- [Provided entries]:
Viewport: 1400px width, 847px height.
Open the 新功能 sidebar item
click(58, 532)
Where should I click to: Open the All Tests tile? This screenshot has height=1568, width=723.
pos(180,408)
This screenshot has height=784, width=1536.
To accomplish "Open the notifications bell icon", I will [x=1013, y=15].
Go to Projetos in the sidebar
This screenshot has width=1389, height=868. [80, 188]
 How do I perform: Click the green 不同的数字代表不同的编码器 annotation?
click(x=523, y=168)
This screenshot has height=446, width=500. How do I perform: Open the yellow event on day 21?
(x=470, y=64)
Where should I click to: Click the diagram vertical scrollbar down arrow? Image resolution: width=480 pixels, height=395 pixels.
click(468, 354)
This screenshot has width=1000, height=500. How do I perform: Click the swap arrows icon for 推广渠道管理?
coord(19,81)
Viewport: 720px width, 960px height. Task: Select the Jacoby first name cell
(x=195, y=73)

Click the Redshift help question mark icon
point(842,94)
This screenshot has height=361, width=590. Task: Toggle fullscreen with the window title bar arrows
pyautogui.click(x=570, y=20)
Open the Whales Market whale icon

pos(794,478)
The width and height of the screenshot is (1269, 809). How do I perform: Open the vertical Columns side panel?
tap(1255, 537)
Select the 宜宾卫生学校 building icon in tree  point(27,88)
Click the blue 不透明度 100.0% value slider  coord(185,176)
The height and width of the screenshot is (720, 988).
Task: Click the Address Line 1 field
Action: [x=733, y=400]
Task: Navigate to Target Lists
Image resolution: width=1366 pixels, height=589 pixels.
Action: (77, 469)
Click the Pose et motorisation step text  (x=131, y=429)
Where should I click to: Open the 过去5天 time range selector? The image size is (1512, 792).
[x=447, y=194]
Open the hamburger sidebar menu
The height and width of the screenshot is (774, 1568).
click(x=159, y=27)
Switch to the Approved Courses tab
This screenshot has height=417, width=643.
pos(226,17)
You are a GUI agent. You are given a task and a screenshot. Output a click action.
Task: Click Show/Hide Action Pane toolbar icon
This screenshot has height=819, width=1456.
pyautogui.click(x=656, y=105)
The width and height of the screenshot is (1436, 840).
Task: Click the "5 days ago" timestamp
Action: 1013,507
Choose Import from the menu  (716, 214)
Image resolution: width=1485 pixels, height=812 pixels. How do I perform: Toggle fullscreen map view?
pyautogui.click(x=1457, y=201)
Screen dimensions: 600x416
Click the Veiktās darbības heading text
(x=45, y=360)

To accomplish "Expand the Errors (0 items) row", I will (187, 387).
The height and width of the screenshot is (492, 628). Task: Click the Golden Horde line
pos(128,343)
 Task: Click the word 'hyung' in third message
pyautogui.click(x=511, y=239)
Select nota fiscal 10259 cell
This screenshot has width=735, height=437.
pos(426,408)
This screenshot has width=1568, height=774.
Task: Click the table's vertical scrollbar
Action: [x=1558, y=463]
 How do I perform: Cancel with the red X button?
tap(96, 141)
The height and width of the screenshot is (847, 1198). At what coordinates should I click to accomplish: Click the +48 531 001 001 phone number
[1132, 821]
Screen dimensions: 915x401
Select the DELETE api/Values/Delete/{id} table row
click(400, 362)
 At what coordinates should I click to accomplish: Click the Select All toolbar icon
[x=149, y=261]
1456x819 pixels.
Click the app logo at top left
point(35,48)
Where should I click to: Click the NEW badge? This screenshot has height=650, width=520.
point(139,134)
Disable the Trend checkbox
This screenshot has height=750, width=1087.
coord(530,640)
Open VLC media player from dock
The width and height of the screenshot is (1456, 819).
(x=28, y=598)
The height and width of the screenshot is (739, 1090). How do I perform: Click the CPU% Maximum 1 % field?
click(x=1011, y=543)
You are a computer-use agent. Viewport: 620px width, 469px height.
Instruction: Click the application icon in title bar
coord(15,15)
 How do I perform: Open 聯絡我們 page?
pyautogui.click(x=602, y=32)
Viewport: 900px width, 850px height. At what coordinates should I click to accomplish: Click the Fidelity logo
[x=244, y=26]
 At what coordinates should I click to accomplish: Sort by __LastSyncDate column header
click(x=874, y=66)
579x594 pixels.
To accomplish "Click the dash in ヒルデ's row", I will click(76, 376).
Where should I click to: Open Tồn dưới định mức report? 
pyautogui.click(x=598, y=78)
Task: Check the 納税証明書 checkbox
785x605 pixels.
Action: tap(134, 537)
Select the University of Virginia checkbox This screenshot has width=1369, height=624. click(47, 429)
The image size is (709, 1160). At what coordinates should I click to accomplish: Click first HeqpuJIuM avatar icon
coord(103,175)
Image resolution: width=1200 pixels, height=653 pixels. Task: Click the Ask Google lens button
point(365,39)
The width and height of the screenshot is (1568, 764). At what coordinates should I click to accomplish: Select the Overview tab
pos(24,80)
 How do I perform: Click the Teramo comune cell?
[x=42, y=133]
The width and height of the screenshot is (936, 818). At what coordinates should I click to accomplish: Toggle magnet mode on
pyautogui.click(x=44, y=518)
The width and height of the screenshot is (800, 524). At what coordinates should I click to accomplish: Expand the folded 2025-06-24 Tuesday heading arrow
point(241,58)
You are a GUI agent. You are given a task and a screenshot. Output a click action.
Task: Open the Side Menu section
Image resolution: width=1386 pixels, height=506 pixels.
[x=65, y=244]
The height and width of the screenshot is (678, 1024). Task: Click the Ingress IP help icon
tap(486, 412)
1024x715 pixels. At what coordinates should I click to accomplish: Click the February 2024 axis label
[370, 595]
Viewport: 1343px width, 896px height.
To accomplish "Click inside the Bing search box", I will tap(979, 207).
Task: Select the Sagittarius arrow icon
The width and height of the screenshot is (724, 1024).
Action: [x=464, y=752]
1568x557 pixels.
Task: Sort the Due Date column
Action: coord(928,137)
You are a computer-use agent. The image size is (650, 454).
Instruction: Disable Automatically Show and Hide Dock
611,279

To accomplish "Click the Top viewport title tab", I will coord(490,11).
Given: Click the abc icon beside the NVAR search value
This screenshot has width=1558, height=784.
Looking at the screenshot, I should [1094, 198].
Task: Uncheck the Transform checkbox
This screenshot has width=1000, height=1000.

- [What to work on]: Rewrite all of the records above, replacing each occurrence of "Where should I click to" with "Where do I click to" and keeping everything else the same.

- [Result of the exercise]:
Viewport: 1400px width, 847px height.
Open the 新功能 sidebar item
click(58, 532)
Where do I click to: Open the All Tests tile? This screenshot has height=1568, width=723.
pos(180,408)
This screenshot has height=784, width=1536.
To accomplish "Open the notifications bell icon", I will [x=1013, y=15].
Go to Projetos in the sidebar
This screenshot has width=1389, height=868. [80, 188]
 How do I perform: Click the green 不同的数字代表不同的编码器 annotation?
click(x=523, y=168)
This screenshot has height=446, width=500. How do I perform: Open the yellow event on day 21?
(x=470, y=64)
Where do I click to: Click the diagram vertical scrollbar down arrow? Image resolution: width=480 pixels, height=395 pixels.
click(468, 354)
This screenshot has width=1000, height=500. How do I perform: Click the swap arrows icon for 推广渠道管理?
coord(19,81)
Viewport: 720px width, 960px height. Task: Select the Jacoby first name cell
(x=195, y=73)

Click the Redshift help question mark icon
point(842,94)
This screenshot has height=361, width=590. Task: Toggle fullscreen with the window title bar arrows
pyautogui.click(x=570, y=20)
Open the Whales Market whale icon

pos(794,478)
The width and height of the screenshot is (1269, 809). How do I perform: Open the vertical Columns side panel?
tap(1255, 537)
Select the 宜宾卫生学校 building icon in tree  point(27,88)
Click the blue 不透明度 100.0% value slider  coord(185,176)
The height and width of the screenshot is (720, 988).
Task: Click the Address Line 1 field
Action: [x=733, y=400]
Task: Navigate to Target Lists
Image resolution: width=1366 pixels, height=589 pixels.
Action: (77, 469)
Click the Pose et motorisation step text  (x=131, y=429)
Where do I click to: Open the 过去5天 time range selector? The image size is (1512, 792).
[x=447, y=194]
Open the hamburger sidebar menu
The height and width of the screenshot is (774, 1568).
click(x=159, y=27)
Switch to the Approved Courses tab
This screenshot has height=417, width=643.
pos(226,17)
You are a GUI agent. You are given a task and a screenshot. Output a click action.
Task: Click Show/Hide Action Pane toolbar icon
This screenshot has height=819, width=1456.
pyautogui.click(x=656, y=105)
The width and height of the screenshot is (1436, 840).
Task: Click the "5 days ago" timestamp
Action: 1013,507
Choose Import from the menu  (716, 214)
Image resolution: width=1485 pixels, height=812 pixels. How do I perform: Toggle fullscreen map view?
pyautogui.click(x=1457, y=201)
Screen dimensions: 600x416
Click the Veiktās darbības heading text
(x=45, y=360)

To accomplish "Expand the Errors (0 items) row", I will (187, 387).
The height and width of the screenshot is (492, 628). Task: Click the Golden Horde line
pos(128,343)
 Task: Click the word 'hyung' in third message
pyautogui.click(x=511, y=239)
Select nota fiscal 10259 cell
This screenshot has width=735, height=437.
pos(426,408)
This screenshot has width=1568, height=774.
Task: Click the table's vertical scrollbar
Action: [x=1558, y=463]
 How do I perform: Cancel with the red X button?
tap(96, 141)
The height and width of the screenshot is (847, 1198). At what coordinates should I click to accomplish: Click the +48 531 001 001 phone number
[1132, 821]
Screen dimensions: 915x401
Select the DELETE api/Values/Delete/{id} table row
click(400, 362)
 At what coordinates should I click to accomplish: Click the Select All toolbar icon
[x=149, y=261]
1456x819 pixels.
Click the app logo at top left
point(35,48)
Where do I click to: Click the NEW badge? This screenshot has height=650, width=520.
point(139,134)
Disable the Trend checkbox
This screenshot has height=750, width=1087.
coord(530,640)
Open VLC media player from dock
The width and height of the screenshot is (1456, 819).
(x=28, y=598)
The height and width of the screenshot is (739, 1090). How do I perform: Click the CPU% Maximum 1 % field?
click(x=1011, y=543)
You are a computer-use agent. Viewport: 620px width, 469px height.
Instruction: Click the application icon in title bar
coord(15,15)
 How do I perform: Open 聯絡我們 page?
pyautogui.click(x=602, y=32)
Viewport: 900px width, 850px height. At what coordinates should I click to accomplish: Click the Fidelity logo
[x=244, y=26]
 At what coordinates should I click to accomplish: Sort by __LastSyncDate column header
click(x=874, y=66)
579x594 pixels.
To accomplish "Click the dash in ヒルデ's row", I will click(76, 376).
Where do I click to: Open Tồn dưới định mức report? 
pyautogui.click(x=598, y=78)
Task: Check the 納税証明書 checkbox
785x605 pixels.
Action: tap(134, 537)
Select the University of Virginia checkbox This screenshot has width=1369, height=624. click(47, 429)
The image size is (709, 1160). At what coordinates should I click to accomplish: Click first HeqpuJIuM avatar icon
coord(103,175)
Image resolution: width=1200 pixels, height=653 pixels. Task: Click the Ask Google lens button
point(365,39)
The width and height of the screenshot is (1568, 764). At what coordinates should I click to accomplish: Select the Overview tab
pos(24,80)
 How do I perform: Click the Teramo comune cell?
[x=42, y=133]
The width and height of the screenshot is (936, 818). At what coordinates should I click to accomplish: Toggle magnet mode on
pyautogui.click(x=44, y=518)
The width and height of the screenshot is (800, 524). At what coordinates should I click to accomplish: Expand the folded 2025-06-24 Tuesday heading arrow
point(241,58)
You are a GUI agent. You are given a task and a screenshot. Output a click action.
Task: Open the Side Menu section
Image resolution: width=1386 pixels, height=506 pixels.
[x=65, y=244]
The height and width of the screenshot is (678, 1024). Task: Click the Ingress IP help icon
tap(486, 412)
1024x715 pixels. At what coordinates should I click to accomplish: Click the February 2024 axis label
[370, 595]
Viewport: 1343px width, 896px height.
To accomplish "Click inside the Bing search box", I will tap(979, 207).
Task: Select the Sagittarius arrow icon
The width and height of the screenshot is (724, 1024).
Action: [x=464, y=752]
1568x557 pixels.
Task: Sort the Due Date column
Action: coord(928,137)
You are a computer-use agent. The image size is (650, 454).
Instruction: Disable Automatically Show and Hide Dock
611,279

To accomplish "Click the Top viewport title tab", I will coord(490,11).
Given: Click the abc icon beside the NVAR search value
This screenshot has width=1558, height=784.
Looking at the screenshot, I should [1094, 198].
Task: Uncheck the Transform checkbox
This screenshot has width=1000, height=1000.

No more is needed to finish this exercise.